– Какой тиран посмел бы лишить оливу ее морщин? – воскликнула она на второе утро.
Мы остановились в полутени оливковой рощи. Дафна прислонилась к массивному стволу, изрытому ямками и трещинами, гладила шершавую кору, ласкала неровности, напоминавшие заколдованных чудовищ, которые только что высвободились из плена.
– Какой тиран посмел бы лишить оливу ее морщин?
Ее фраза выдавала афинянку, больше ценящую свободу, чем оливу. Под этим сине-зеленым растительным куполом она рассказала мне, как был основан ее город:
– Афина и Посейдон поспорили, кто станет покровителем города, который назывался в то время Кекропией. Чтобы жители сделали между претендентами выбор, те совершили чудеса. Посейдон ударил трезубцем о землю, и из земли забил источник соленой воды, а Афина вонзила в землю посреди Акрополя копье, и тотчас выросло оливковое дерево. Народ выбрал Афину.
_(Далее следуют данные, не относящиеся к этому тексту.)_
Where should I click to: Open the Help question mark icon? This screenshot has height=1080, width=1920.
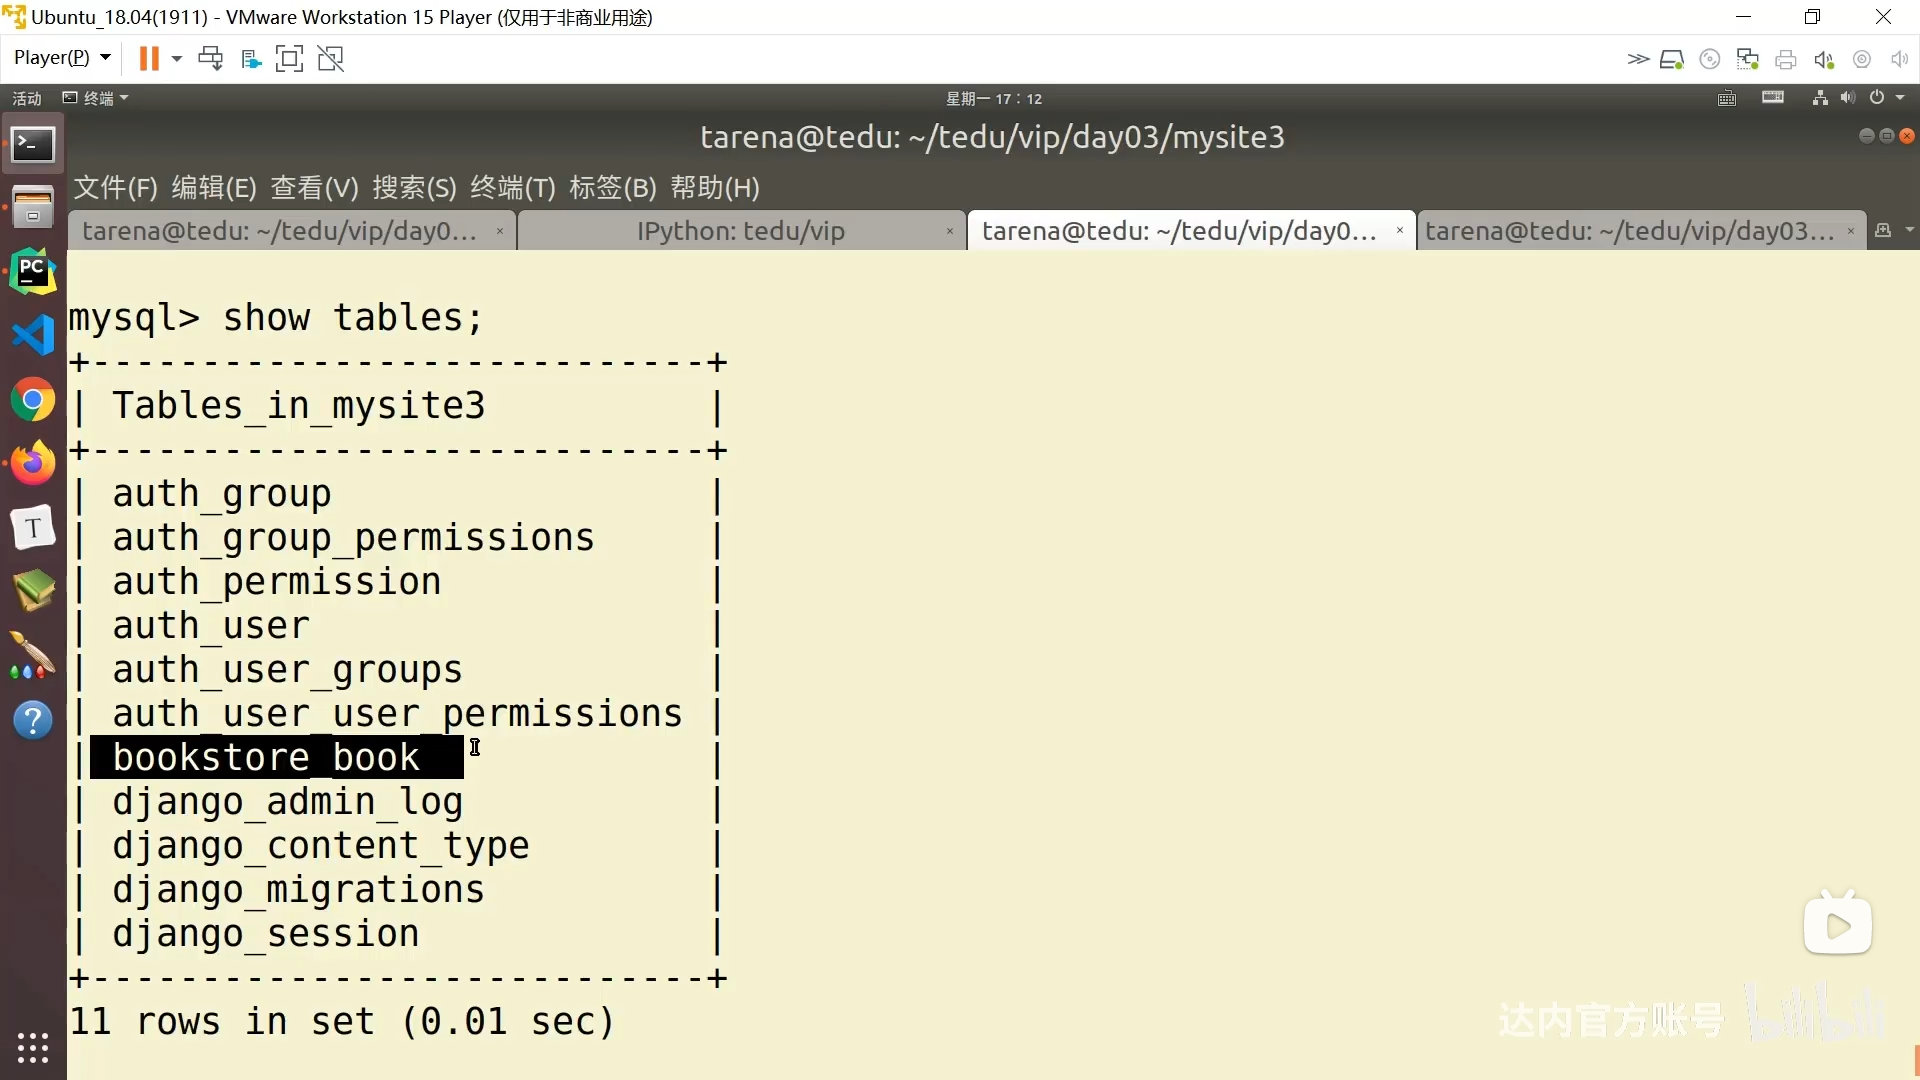click(33, 720)
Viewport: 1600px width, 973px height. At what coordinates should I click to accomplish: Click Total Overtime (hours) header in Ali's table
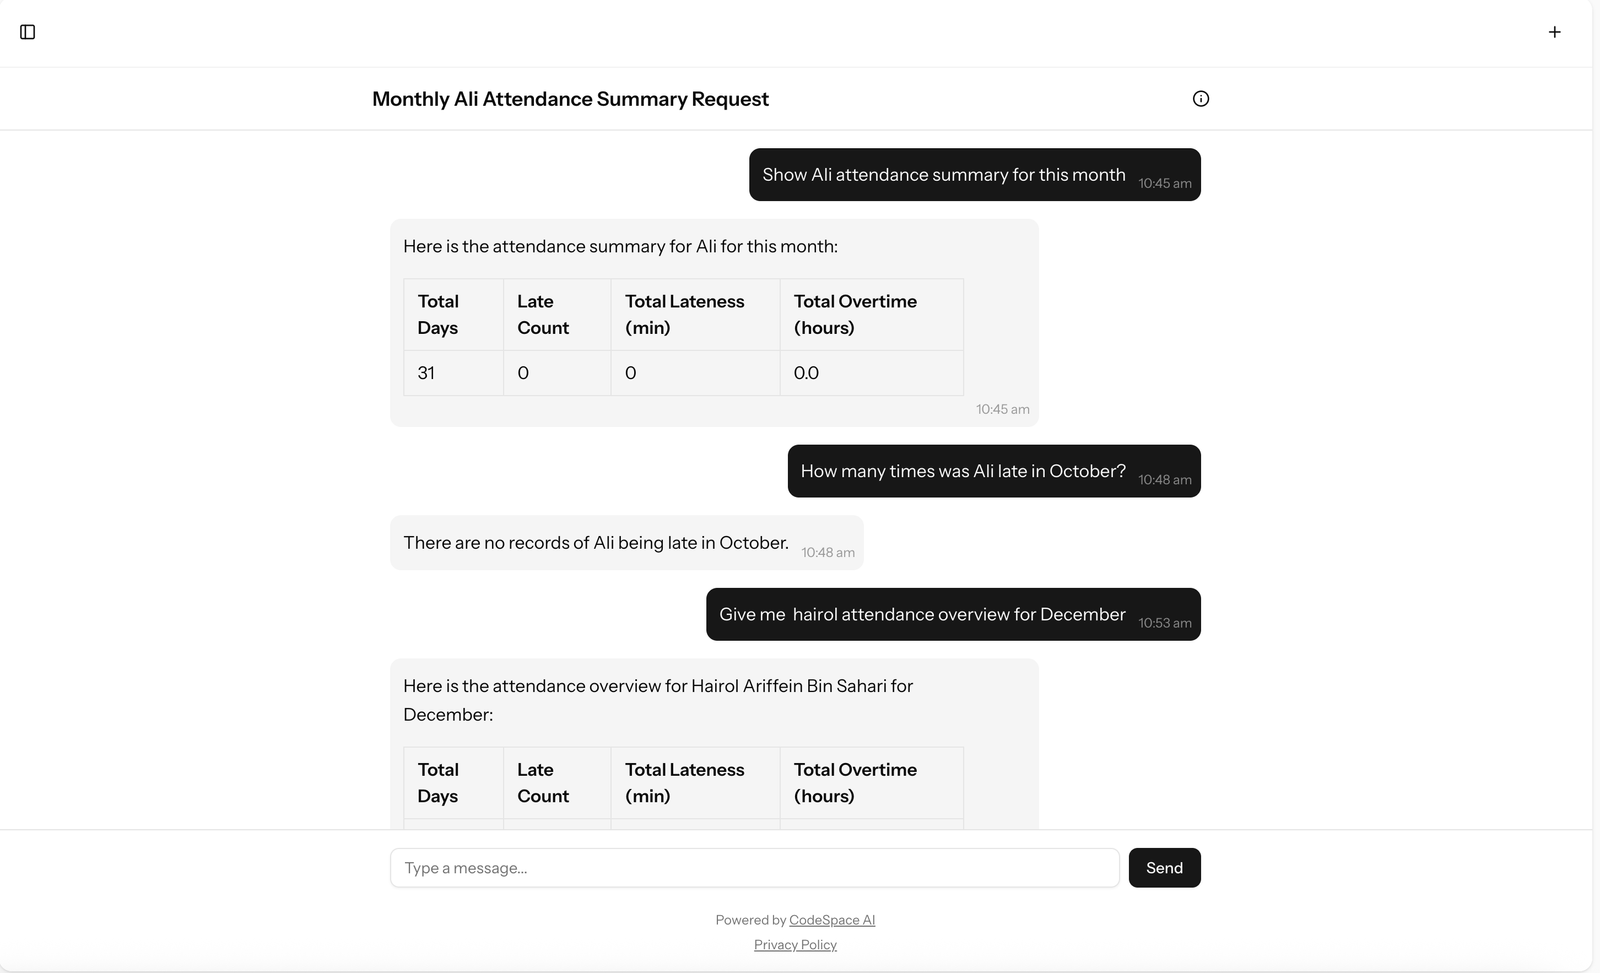[855, 314]
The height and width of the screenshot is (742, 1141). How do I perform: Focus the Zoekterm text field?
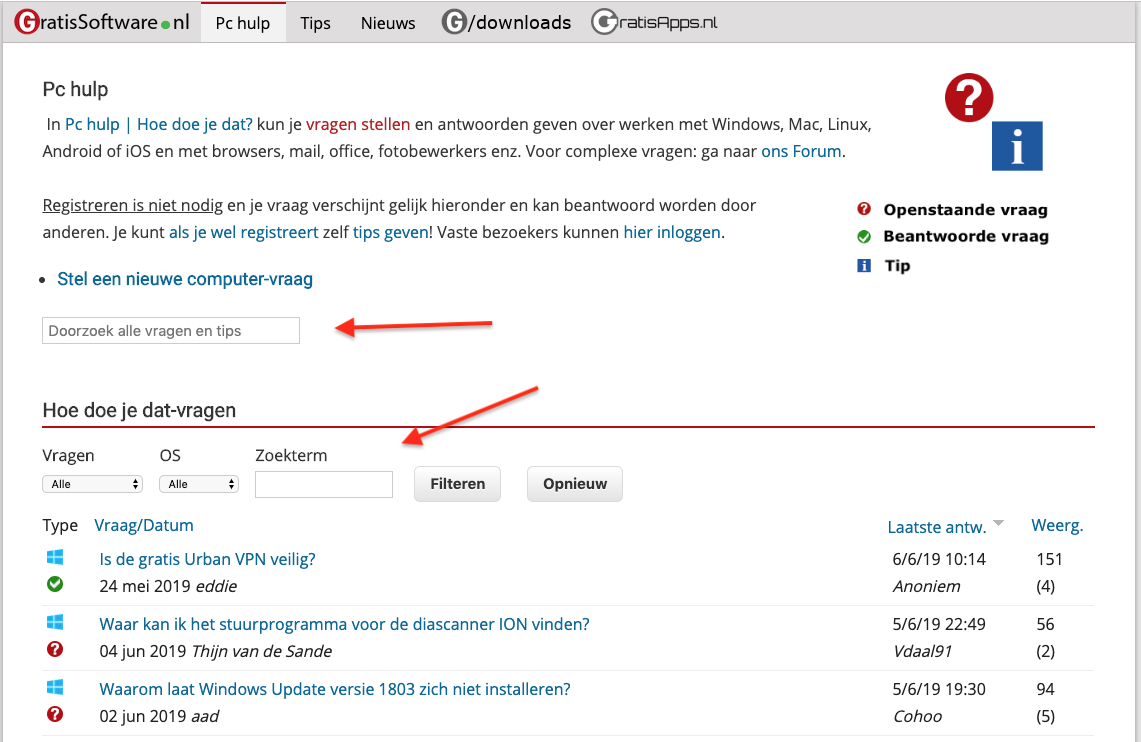[324, 484]
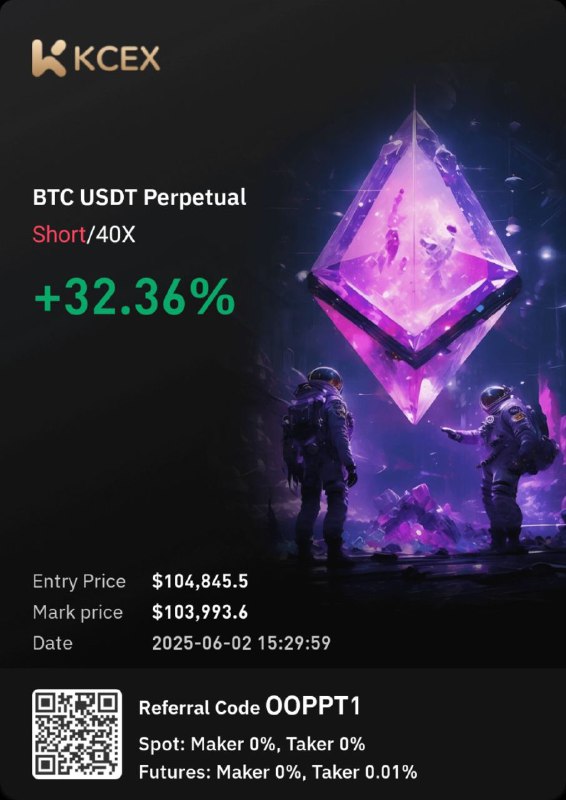Click the $103,993.6 mark price value
This screenshot has width=566, height=800.
pyautogui.click(x=200, y=612)
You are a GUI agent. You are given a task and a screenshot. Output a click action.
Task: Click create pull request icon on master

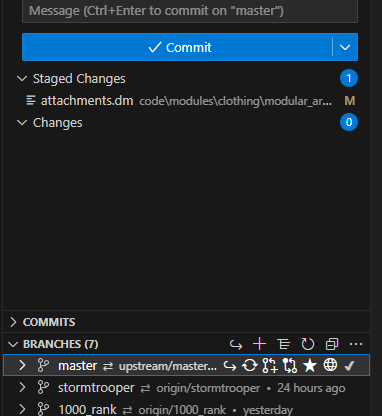click(270, 366)
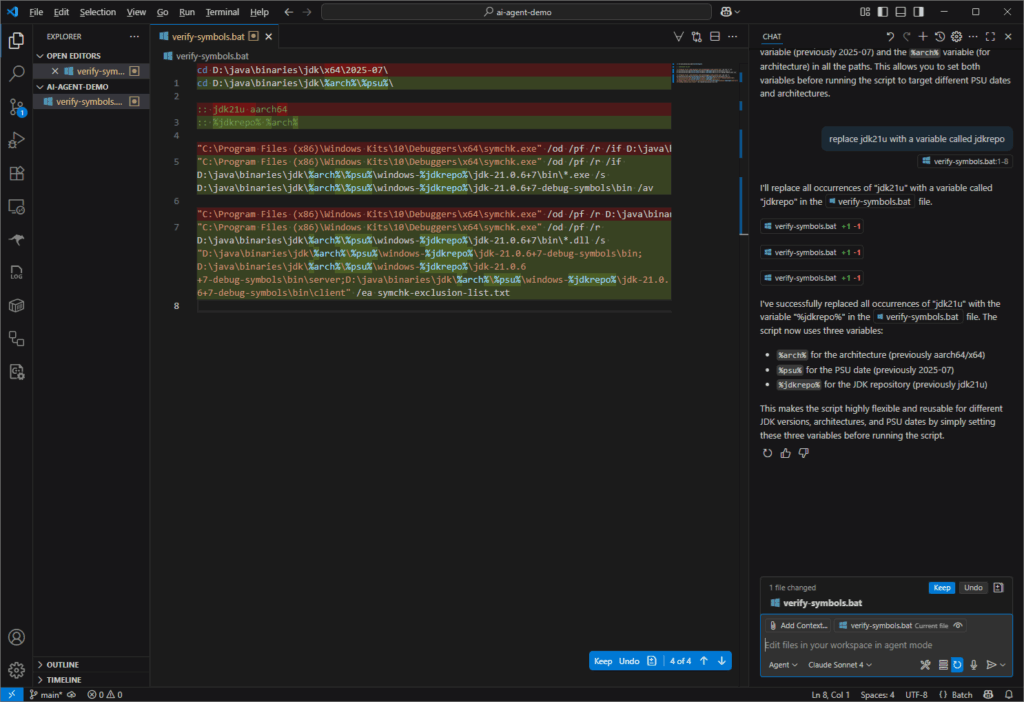Screen dimensions: 1024x702
Task: Click the Configure Tools icon in chat input
Action: (925, 665)
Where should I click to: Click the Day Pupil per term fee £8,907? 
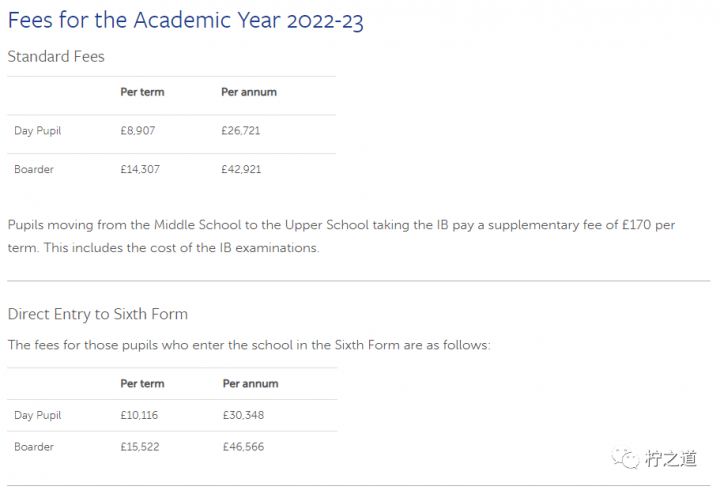tap(138, 131)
Дерево с вечнозеленой листвой, с негниющей корой дает пищу, плодородие и богатство. Оно неистребимо и выбрасывает все новые побеги. Оно едино и множественно, оно символизирует нашу политическую систему, демократию: тысяча листьев, объединенных стволом.
Своим городом гордился всякий грек – я в том убедился, подслушивая разговоры в святилище, – но Дафна, как все афиняне, боготворила свой город с гордостью превосходства и не сомневалась, что располагает неопровержимыми доказательствами его первенства. И Афины стали манить меня еще сильнее.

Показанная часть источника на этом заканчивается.